Exercise task 1
Format the records from the line containing "Task: Click the RRDTOOL" through the last line of the records, inclusive, as a Markdown table with the columns Row and Line. Leave out blank lines.

It was interesting to read that you classify yourself as a student also. “Cookbooks,”as you put it, are great for baking pies, but not as effective for creating students who truly understand math concepts.I find that I am still a “student”along the journey.
Posted by Cindy Newton, 7:54PM 06/07/07
Sandra, technology plays a big part in our students daily lives. Therefore, it just makes sense to tap into this arena to assist student meaning-making. Technology goes hand-in-hand with math and science.True integration occurs when the use of technology is so seamless, students use technology as a tool as easily as they would pick up a pencil. Which web sites are you considering?
Posted by Cindy Newton, 8:05PM 06/07/07
Cindy,
Thanks so much for all the wonderful weblinks. I’ve had a blast playing with them and am certain my students will love them just as much.
One thing that I’ve noticed in teaching math to 6th grade special education students is that they are so bogged down with trying to remember basic facts that they don’t have the energy to do any problem solving.
One of my many summertime goals is to provide more problem solving, experimentation opportunities for my math students. Thanks for sharing your findings.
Posted by Missy, 9:52PM 06/12/07
Missy,
I have just transferred to the Middle School as the Media Specialist. I would be interested in learning more about how the experimentation opportunities work out for you and your students. Then I can pass your ideas on to the special ed. teachers in my new building.
Yes, math facts can get in the way of problem solving. However, not all problem solving deals with math facts. When fact knowledge is an obstacle, I have found the book, “Differentiated Instruction: Different Strategies for Different Learners” by Char Forster, to be helpful with intermediate students. Char has some unique ideas for using addition and multiplication charts and two different colored strips from transparency materials (I cut strips from thin colored plastic folders,). The highlighting strips reinforce fact-family relationships. The charts can be copied from the book’s Appendix and details of how students may use these materials are given.
Hopefully, these accomodation ideas will make problem soling more “do-able” for your students.
Cindy
Posted by Cindy Newton, 11:15PM 06/14/07
Cindy,
Congratulations on your new position! I’m sure you’ll be a terrific middle school Media Specialist, given your wealth of knowledge and experience. You’ll undoubtedly be missed at the elementary school, though.
Thanks for your great ideas here!
Jenny
Posted by Jenny Bradbury, 8:24AM 06/15/07
Cindy and Tamara,
Tamara wrote that her school has recently adopted “Investigations” as their new math curriculum, and Cindy replied that she’d like to learn more about this. This curriculum, originally written with funding by the National Science Foundation and now in its second edition, is built on the premise that students learn best when they are actively involved in figuring things out for themselves. The full name of the curriculum (K-5) is “Investigations in Number, Data, and Space” and it is published by Scott Foresman. For more information, consult their website: http://investigations.terc.edu/
Diana
Posted by Diana Lambdin, 10:00PM 06/18/07
Diana,
Thanks for the info and link. I took a look at Investigations. It reminds me of the old programs “Math Their Way”and “Math, A Way of Thinking” which my students loved and from which they gained so much “meaning” and problem solving abilities. I may have missed it, but is there a technology component in Investigations?
Cindy
Posted by Cindy Newton, 9:20AM 06/21/07
Cindy,
Your personal journey through mathematics is a story well worth telling! This should be required reading for all university-level students who are majoring in education. Preschool through high school level students need to make connections and are constantly seeking ways to make meaning of their learning. By sharing your personal history with a difficult subject, you have offered teachers and students a new avenue to continue making sense of the world around us. Thank you!

Exercise task 2
Resume the forum thread on teaching mathematics from the point at which it stops.

Dataset excerpt
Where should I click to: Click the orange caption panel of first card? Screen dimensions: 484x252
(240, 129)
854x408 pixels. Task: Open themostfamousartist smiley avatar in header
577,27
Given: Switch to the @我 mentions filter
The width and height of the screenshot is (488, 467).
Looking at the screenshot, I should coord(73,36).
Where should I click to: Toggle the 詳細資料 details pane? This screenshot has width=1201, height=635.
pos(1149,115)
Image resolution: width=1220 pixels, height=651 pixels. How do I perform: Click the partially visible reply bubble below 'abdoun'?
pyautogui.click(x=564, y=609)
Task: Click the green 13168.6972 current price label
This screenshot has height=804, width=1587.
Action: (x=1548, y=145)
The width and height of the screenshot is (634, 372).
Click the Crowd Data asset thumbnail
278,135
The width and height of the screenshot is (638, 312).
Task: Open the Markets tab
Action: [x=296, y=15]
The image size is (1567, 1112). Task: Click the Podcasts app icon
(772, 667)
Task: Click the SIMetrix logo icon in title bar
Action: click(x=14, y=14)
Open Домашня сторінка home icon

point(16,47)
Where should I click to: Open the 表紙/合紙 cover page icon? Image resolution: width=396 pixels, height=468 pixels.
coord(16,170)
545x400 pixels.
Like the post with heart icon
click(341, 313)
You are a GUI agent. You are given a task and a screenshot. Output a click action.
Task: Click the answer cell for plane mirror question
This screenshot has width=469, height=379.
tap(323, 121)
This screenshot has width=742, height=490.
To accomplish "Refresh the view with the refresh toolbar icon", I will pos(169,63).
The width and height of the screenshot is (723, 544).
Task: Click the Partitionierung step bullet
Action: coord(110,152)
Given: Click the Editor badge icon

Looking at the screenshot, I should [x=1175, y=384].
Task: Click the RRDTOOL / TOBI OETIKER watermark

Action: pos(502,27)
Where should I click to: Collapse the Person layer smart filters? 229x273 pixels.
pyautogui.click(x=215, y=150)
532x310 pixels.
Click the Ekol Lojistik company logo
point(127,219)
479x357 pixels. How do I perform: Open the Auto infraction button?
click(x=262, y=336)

Right answer 1
| Row | Line |
|---|---|
| 1 | Task: Click the RRDTOOL / TOBI OETIKER watermark |
| 2 | Action: pos(502,27) |
| 3 | Where should I click to: Collapse the Person layer smart filters? 229x273 pixels. |
| 4 | pyautogui.click(x=215, y=150) |
| 5 | 532x310 pixels. |
| 6 | Click the Ekol Lojistik company logo |
| 7 | point(127,219) |
| 8 | 479x357 pixels. How do I perform: Open the Auto infraction button? |
| 9 | click(x=262, y=336) |

Right answer 2
Susan
Posted by Susan Strube, 11:21AM 06/22/07
I’ve been in love with numbers from an early age. This blog makes teaching math sound exciting. The objectives are laudable.
I went to grade school in the early 60’s and we drilled math facts endlessly. To the best of my recollection, we worked on specific tasks until we had command of them so that extensive re-teaching did not dominate the subsequent years’ work. We moved on. I have vivid memories of doing division with decimals and taking square roots at the blackboard in 5th and 6th grade.
My perspective is from the other end of the education spectrum — the results I see in my college classroom.
I teach economics to Junior and Senior business students. These students, on average, scored above the national average on the SAT. The course pre-requisites include Calculus I, Introduction to Statistics, and the introductory information systems.
My students have been taught to rely on their calculators. They cannot perform the simplest arithmetic calculations, including converting a decimal to a fraction, dividing by a fraction, and graphing functions by hand.
Pay attention to your daily purchases and you’ll see that the typical high school graduate can’t make change unless a machine tells them how much to return to the customer. If the display shows the wrong amount, the person is unlikely to identify the problem. If confronted with the information by an honest customer, the person will be likely to argue that the display is correct.
To me and to many of us, mathematics has a certain underlying beauty. The ancient Greeks understood that. When it comes to purely practical everyday life, the ancient Egyptians appreciated the value of computation as they needed to re-establish property boundaries after floods and they needed to properly engineer the pyramids and other architectural wonders. At a minimum, we should ensure that our students are computationally competent.
While it is easy to denigrate rote memorization, I firmly believe that establishing a vocabulary of facts and a facility with processes is the essential foundation for creating understanding of the underlying mathematics ideas.
Who among us would expect a student to write a story without their having already learned the language and the basic structures of sentences and paragraphs? Teaching math must spend more time on the basics because we do not acquire mathematical knowledge in the same way we acquire language.
Early(or any)reliance on calculators robs students of the ready knowledge of arithmetic and higher mathematical concepts that is essential to solving problems. Drilling facts is not exciting, but it is a necessary step to equipping our students for life in the real world. Working knowledge of the facts form a solid basis for discovery.
Posted by Caroline Swartz, 8:27AM 06/24/07
Caroline,
I absolutely agree that facts are a foundation that cannot be overlooked. Many problem solving outcomes are dependent on correct calculations. Hopefully, students will build foundational concepts, get facts to memory, and be able to problem solve. I think the key in math education is being sure to include all of these components without overemphasizing one while neglecting the others.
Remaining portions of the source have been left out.